- Citizenship: New Zealand
- Occupation(s): Dancer, choreographer and lecturer in dance studies

= Sarah Foster-Sproull =

New Zealand choreographer, dancer and academic

Sarah Foster-Sproull is a New Zealand choreographer, dancer and senior lecturer in dance studies at the University of Auckland.

== Early life and education ==
Foster-Sproull was born in Dunedin and attended Otago Girl's High School. She began dancing at age 6 being taught by Robyn Sinclair at the Dunedin School of Ballet. She went on to attend the New Zealand School of Dance and in 2017 gained a Masters in Dance Studies from the University of Auckland. Her masters thesis was entitled Embodied economies: Locating the ‘prosumer-dancer’ within dancers’ experiences of choreographic practice. As at 2021 Foster-Sproull is undertaking a doctorate in the dance studies programme at the University of Auckland.

== Performance and choreography ==
During her dancing career Foster-Sproull has performed with Soapbox Productions, the Douglas Wright Dance Company, and the Commotion Company amongst others. Foster-Sproull went on to become a founding member of The New Zealand Dance Company, performing as a dancer as well as choreographing works for that company. In 2008 she performed a role in Parmenter's Tent at the Tempo Dance Festival and was awarded best female performer. In 2015 Foster-Sproull was chosen as one of five choreographers to contribute to the Craft of Embodiment workshop in Canada and also had a residency at the T.H.E Second Company, a dance company in Singapore.
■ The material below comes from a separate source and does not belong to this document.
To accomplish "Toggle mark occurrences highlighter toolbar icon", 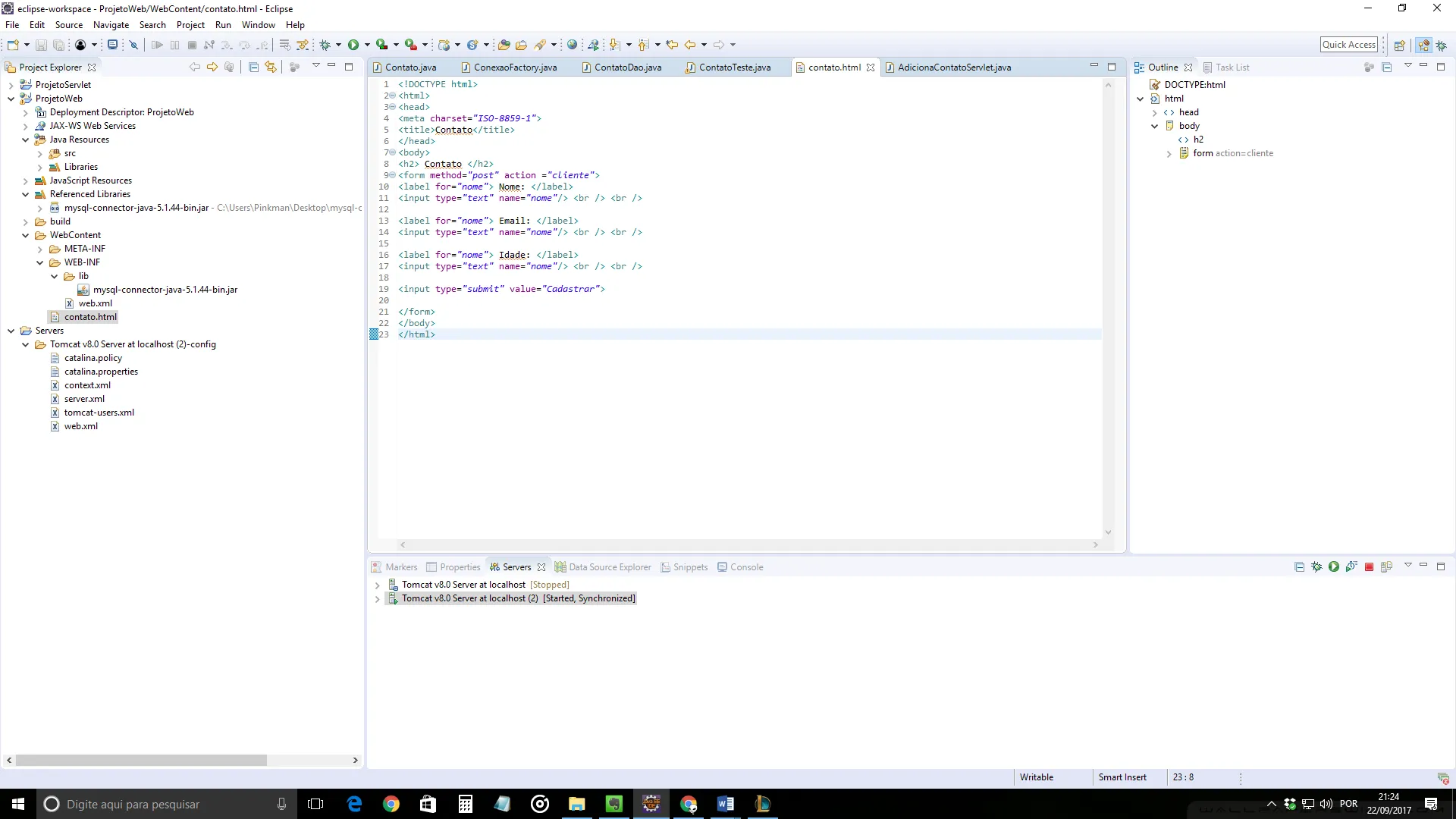I will [540, 45].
From 2017 to 2019 Foster-Sproull was the Creative New Zealand Choreographic Fellow. In 2018 Foster-Sproull was commissioned by Patricia Barker to choreograph a work to commemorate the 125th anniversary of women’s suffrage in New Zealand. For this commission, Foster-Sproull created Despite The Loss Of Small Detail, and it was this work that began her association with the Royal New Zealand Ballet. Foster-Sproull then went on to create the work Artemis Rising in 2019. This work was produced to honour Abigail Boyle, a Royal New Zealand Ballet Principal who was retiring. Artemis Rising was again performed by the Royal New Zealand Ballet in 2020. Her choreographic work Orchids (2019) produced by her company Foster Group Dance at Circa Theatre and Q Theatre received critical acclaim with an intergeneration group of women dancers; Marianne Schultz, Katie Burton, Rose Philpott, Jahra Wasasala, Joanne Hobern, Tori Manley- Tapu and Ivy Foster.

Also in 2019, Foster-Sproull was appointed the Director of Choreography for the 2019 World of Wearable Art performances.

As at 2021 she lives in Auckland and is the artistic director of the Foster Group Dance company as well as a senior lecturer in dance studies at the University of Auckland. She is also a choreographer in residence at the Royal New Zealand Ballet.

She says of creativity: "How you can make art and not think about it critically?"